Source text:
_____
Total compliance timeline impact: 30-90 days. Start in week one, in parallel with technical work. Not after the POC succeeds.

Failure modes → planning controls

Every AI failure mode has a planning implication. The TPM who maps these builds a more realistic plan:

Failure Mode	What Happens	Planning Control
Silent failure	Output looks correct but isn’t	Require sampling audits in every phase. Budget for 5% production sampling with human review.
Cascading failure	Error in step 2 compounds through steps 3-7	Insert quality checkpoints between pipeline stages. Build rollback capability to last-known-good state.
Specification drift	AI gradually ignores instructions over long sessions	Require periodic specification re-injection. Monitor output distribution for baseline shifts.
Context degradation	Quality drops in long sessions	Define maximum session length in the spec. Plan for human handoff workflows.
Cost spikes	Pathological inputs or retry storms	Set per-request and per-day cost caps. Include cost monitoring in the launch criteria.
Model deprecation	Provider sunsets the model you built on	Version-pin models. Build eval suites that run against candidate replacement models. Include “model migration” as a maintenance line item.

Managing instability

AI projects are inherently less predictable than traditional software projects. The TPM who pretends otherwise creates false confidence. The TPM who plans for instability builds trust.

Model behavior shifts mid-project. The provider updates the model and your outputs change. This has happened repeatedly — “GPT-4 got worse” was a real incident in 2023, and model updates continue to shift behavior in subtle ways. Plan for it: pin model versions, run eval suites against new versions before adopting, and budget 1-2 sprint cycles for model migration per year.

Prompt iteration is unpredictable. A prompt change that engineering estimates at “2 hours” can take 2 weeks if the eval suite reveals unexpected regressions. Don’t schedule prompt iteration on a Gantt chart. Schedule eval-driven iteration cycles with time boxes: “2 weeks to achieve 90% accuracy on category X. If not achieved, escalate the architectural decision.”

Stakeholder expectations shift. The demo looks great at 85% accuracy. The VP says “ship it.” Legal says “not until 99%.” The VP says “fine, but I need it by Q3.” These aren’t edge cases — they’re the normal state of AI initiatives. The TPM’s job is to make the tradeoffs visible: “here’s what 85% costs, here’s what 99% costs, here’s the timeline difference, here’s the risk at each level.” Force the decision with data, not opinions.
_____
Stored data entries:
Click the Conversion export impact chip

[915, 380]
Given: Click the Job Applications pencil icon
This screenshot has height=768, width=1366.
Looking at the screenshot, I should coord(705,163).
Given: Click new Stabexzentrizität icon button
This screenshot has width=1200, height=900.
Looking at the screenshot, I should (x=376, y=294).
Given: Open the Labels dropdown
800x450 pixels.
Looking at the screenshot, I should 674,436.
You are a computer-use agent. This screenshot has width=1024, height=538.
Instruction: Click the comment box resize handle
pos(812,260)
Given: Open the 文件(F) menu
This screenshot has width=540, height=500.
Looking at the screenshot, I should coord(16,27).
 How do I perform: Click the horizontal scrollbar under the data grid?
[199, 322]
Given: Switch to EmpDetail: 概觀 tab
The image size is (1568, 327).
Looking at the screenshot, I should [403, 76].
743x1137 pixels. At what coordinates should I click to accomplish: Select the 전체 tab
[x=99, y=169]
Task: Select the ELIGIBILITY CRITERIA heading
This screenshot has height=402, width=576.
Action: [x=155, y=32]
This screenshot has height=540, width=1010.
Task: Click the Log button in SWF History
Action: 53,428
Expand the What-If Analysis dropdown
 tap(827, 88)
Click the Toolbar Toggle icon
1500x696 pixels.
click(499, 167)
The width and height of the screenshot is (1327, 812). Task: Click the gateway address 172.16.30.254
_____
Study questions:
1. Answer from the planning text:
(a) What total compliance timeline impact does it give?
(b) What planning controls does it list for cost spikes?
(c) How many sprint cycles per year does it say to budget for model migration?
2. Please copy the stretch of the planning text from "Total compliance timeline" through "human handoff workflows." word for word.
Rely on the planning text alone.

Problem solutions:
1.
(a) 30-90 days.
(b) Set per-request and per-day cost caps, and include cost monitoring in the launch criteria.
(c) 1-2 sprint cycles.

2.
Total compliance timeline impact: 30-90 days. Start in week one, in parallel with technical work. Not after the POC succeeds.

Failure modes → planning controls

Every AI failure mode has a planning implication. The TPM who maps these builds a more realistic plan:

Failure Mode	What Happens	Planning Control
Silent failure	Output looks correct but isn’t	Require sampling audits in every phase. Budget for 5% production sampling with human review.
Cascading failure	Error in step 2 compounds through steps 3-7	Insert quality checkpoints between pipeline stages. Build rollback capability to last-known-good state.
Specification drift	AI gradually ignores instructions over long sessions	Require periodic specification re-injection. Monitor output distribution for baseline shifts.
Context degradation	Quality drops in long sessions	Define maximum session length in the spec. Plan for human handoff workflows.